SBRT as bridging to transplant

OLT is the most effective treatment for HCC with underlying cirrhosis [37]. However, the availability of OLT may be limited by donor organ shortages resulting in prolonged waiting times [37]. Therefore, effective treatments have to be offered in between to maintain disease control until availability of a donor organ (so-called bridging) [37]. Similarly to definitive treatment, different methods—including RFA, TACE, SIRT, and SBRT—are currently in use, depending on the location and size of the lesion and patientsʼ comorbidities [37]. In our cohort, we observed a pathological complete response (pCR) in the explanted liver in 5/6 (83%) patients treated with OLT after SBRT at a median interval of 6 months. These results compare favorably with the (rare) evidence published in the literature. For example, Uemura et al. [38] reported 28% pCR and 22% extensive pathological partial responses (pPR) after SBRT with 40–50 Gy in 4–6 fractions followed by OLT in 11 patients. O’Connor et al. [39] found a pCR rate of 27% in 10 patients treated with SBRT (51 Gy in 3 fractions) followed by OLT and Moore et al. [40] observed 27% pCR and 55% pPR in a series of 11 patients treated by SBRT with 30–54 Gy in 3–5 fractions. This difference cannot be easily attributed to different doses, as BEDs in all studies were at least similar and considered ablative. A longer time interval from SBRT to OLT may theoretically also result in higher pCR rates; however, our median interval (6 months) was in the range of the mentioned studies (4–8 months) [38,39,40]. However, in contrast to the mentioned studies, SBRT was preceded by TACE within 6 weeks in 4 of 5 patients with pCR in our cohort.

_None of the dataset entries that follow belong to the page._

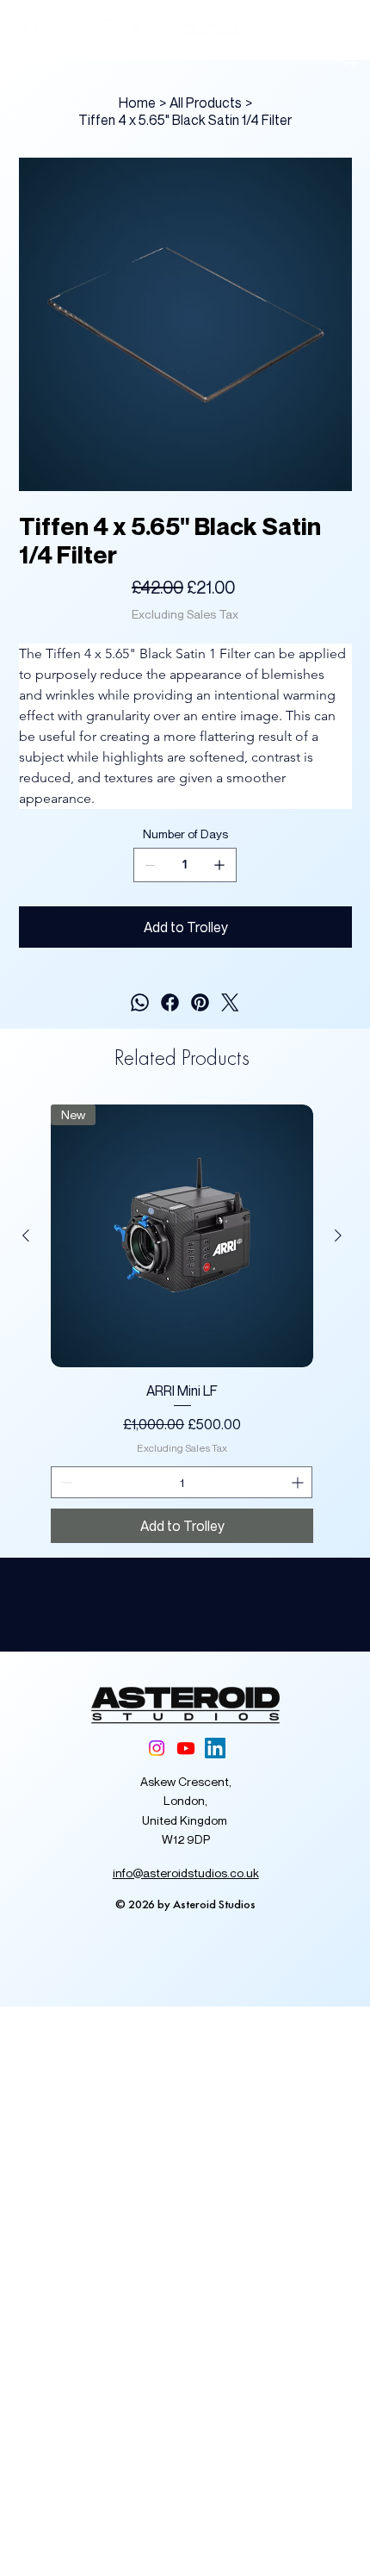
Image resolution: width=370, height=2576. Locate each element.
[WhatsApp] (139, 1002)
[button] (350, 55)
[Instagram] (156, 1748)
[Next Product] (338, 1235)
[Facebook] (170, 1002)
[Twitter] (230, 1002)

TACE alone has been reported to result in 30–44% complete tumor necrosis in explanted livers [37]. Therefore, one may speculate that the combination of TACE and SBRT in the majority of transplanted patients has contributed to the higher pCR rate. However, given the small number of patients, it cannot be fully ruled out that the difference occurred simply by chance or was triggered by other factors. Nevertheless, based on the data from our and other studies, SBRT seems to be a suitable method for bridging patients waiting for OLT.

Limitations

Our study has some limitations, especially its retrospective nature, the rather short follow-up, and the limited number of patients. However, in the absence of randomized trials and with limited data from prospective studies, retrospective evaluation seems a suitable way to gain more information in a heterogenous patient group treated with a variety of slightly different approaches.

Conclusion

SBRT in highly pretreated patients with HCC resulted in excellent LC and acceptable OS with low toxicity. OS was predicted by pretreatment number of lesions and pretreatment CP class. However, especially patients with multiple lesions were at a high risk for outfield intrahepatic failures indicating a possible need for improved patient selection and/or additional therapies. SBRT can be used as definitive treatment or as bridging to OLT.